(Records to process begins)
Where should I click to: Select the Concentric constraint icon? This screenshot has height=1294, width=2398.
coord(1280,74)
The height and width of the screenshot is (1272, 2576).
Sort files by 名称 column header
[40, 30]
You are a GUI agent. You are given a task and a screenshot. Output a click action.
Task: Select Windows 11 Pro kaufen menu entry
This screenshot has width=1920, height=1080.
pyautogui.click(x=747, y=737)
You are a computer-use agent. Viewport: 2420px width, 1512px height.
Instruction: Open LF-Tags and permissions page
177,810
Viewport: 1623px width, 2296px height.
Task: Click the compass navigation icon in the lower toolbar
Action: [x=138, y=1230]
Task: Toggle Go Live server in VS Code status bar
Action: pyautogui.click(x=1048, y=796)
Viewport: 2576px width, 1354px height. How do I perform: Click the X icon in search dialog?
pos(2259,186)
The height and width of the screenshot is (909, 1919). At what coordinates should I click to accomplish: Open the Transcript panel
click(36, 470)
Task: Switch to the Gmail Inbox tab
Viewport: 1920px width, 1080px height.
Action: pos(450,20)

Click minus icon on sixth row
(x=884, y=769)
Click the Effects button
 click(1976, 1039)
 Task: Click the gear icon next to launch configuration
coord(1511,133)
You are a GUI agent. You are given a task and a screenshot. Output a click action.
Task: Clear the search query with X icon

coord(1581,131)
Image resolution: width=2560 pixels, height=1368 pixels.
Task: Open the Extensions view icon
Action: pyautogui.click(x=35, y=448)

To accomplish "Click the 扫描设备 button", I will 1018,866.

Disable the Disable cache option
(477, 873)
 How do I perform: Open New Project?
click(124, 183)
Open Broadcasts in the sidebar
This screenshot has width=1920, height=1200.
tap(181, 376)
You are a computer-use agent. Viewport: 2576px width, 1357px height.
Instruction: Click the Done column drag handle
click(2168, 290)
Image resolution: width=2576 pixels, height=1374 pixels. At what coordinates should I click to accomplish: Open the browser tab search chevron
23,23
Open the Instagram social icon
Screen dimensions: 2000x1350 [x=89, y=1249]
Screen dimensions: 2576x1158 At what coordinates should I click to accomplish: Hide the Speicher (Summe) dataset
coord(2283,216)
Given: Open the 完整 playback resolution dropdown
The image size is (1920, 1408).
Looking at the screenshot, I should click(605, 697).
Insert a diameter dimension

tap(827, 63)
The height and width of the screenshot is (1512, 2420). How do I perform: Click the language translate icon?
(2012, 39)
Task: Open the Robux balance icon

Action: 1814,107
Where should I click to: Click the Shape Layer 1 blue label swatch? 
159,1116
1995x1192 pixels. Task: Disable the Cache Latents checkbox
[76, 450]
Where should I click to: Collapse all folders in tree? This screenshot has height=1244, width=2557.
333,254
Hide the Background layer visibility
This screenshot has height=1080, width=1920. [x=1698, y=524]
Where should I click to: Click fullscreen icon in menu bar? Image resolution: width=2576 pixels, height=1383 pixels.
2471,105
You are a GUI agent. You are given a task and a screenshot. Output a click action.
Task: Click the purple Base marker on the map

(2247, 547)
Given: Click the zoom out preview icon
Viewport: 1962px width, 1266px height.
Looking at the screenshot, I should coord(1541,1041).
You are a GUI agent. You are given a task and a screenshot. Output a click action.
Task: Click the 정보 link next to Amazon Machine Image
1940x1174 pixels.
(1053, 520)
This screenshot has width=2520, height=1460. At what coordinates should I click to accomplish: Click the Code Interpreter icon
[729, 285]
(Records to process ends)
◆ **Problem details**:
Nothing in the data may be left out; copy every line exactly.

◆ **Result**:
Where should I click to: Select the Concentric constraint icon? This screenshot has height=1294, width=2398.
coord(1280,74)
The height and width of the screenshot is (1272, 2576).
Sort files by 名称 column header
[40, 30]
You are a GUI agent. You are given a task and a screenshot. Output a click action.
Task: Select Windows 11 Pro kaufen menu entry
This screenshot has width=1920, height=1080.
pyautogui.click(x=747, y=737)
You are a computer-use agent. Viewport: 2420px width, 1512px height.
Instruction: Open LF-Tags and permissions page
177,810
Viewport: 1623px width, 2296px height.
Task: Click the compass navigation icon in the lower toolbar
Action: [x=138, y=1230]
Task: Toggle Go Live server in VS Code status bar
Action: pyautogui.click(x=1048, y=796)
Viewport: 2576px width, 1354px height. How do I perform: Click the X icon in search dialog?
pos(2259,186)
The height and width of the screenshot is (909, 1919). At what coordinates should I click to accomplish: Open the Transcript panel
click(36, 470)
Task: Switch to the Gmail Inbox tab
Viewport: 1920px width, 1080px height.
Action: pos(450,20)

Click minus icon on sixth row
(x=884, y=769)
Click the Effects button
 click(1976, 1039)
 Task: Click the gear icon next to launch configuration
coord(1511,133)
You are a GUI agent. You are given a task and a screenshot. Output a click action.
Task: Clear the search query with X icon

coord(1581,131)
Image resolution: width=2560 pixels, height=1368 pixels.
Task: Open the Extensions view icon
Action: pyautogui.click(x=35, y=448)

To accomplish "Click the 扫描设备 button", I will 1018,866.

Disable the Disable cache option
(477, 873)
 How do I perform: Open New Project?
click(124, 183)
Open Broadcasts in the sidebar
This screenshot has width=1920, height=1200.
tap(181, 376)
You are a computer-use agent. Viewport: 2576px width, 1357px height.
Instruction: Click the Done column drag handle
click(2168, 290)
Image resolution: width=2576 pixels, height=1374 pixels. At what coordinates should I click to accomplish: Open the browser tab search chevron
23,23
Open the Instagram social icon
Screen dimensions: 2000x1350 [x=89, y=1249]
Screen dimensions: 2576x1158 At what coordinates should I click to accomplish: Hide the Speicher (Summe) dataset
coord(2283,216)
Given: Open the 完整 playback resolution dropdown
The image size is (1920, 1408).
Looking at the screenshot, I should click(605, 697).
Insert a diameter dimension

tap(827, 63)
The height and width of the screenshot is (1512, 2420). How do I perform: Click the language translate icon?
(2012, 39)
Task: Open the Robux balance icon

Action: 1814,107
Where should I click to: Click the Shape Layer 1 blue label swatch? 
159,1116
1995x1192 pixels. Task: Disable the Cache Latents checkbox
[76, 450]
Where should I click to: Collapse all folders in tree? This screenshot has height=1244, width=2557.
333,254
Hide the Background layer visibility
This screenshot has height=1080, width=1920. [x=1698, y=524]
Where should I click to: Click fullscreen icon in menu bar? Image resolution: width=2576 pixels, height=1383 pixels.
2471,105
You are a GUI agent. You are given a task and a screenshot. Output a click action.
Task: Click the purple Base marker on the map

(2247, 547)
Given: Click the zoom out preview icon
Viewport: 1962px width, 1266px height.
Looking at the screenshot, I should coord(1541,1041).
You are a GUI agent. You are given a task and a screenshot. Output a click action.
Task: Click the 정보 link next to Amazon Machine Image
1940x1174 pixels.
(1053, 520)
This screenshot has width=2520, height=1460. At what coordinates should I click to accomplish: Click the Code Interpreter icon
[729, 285]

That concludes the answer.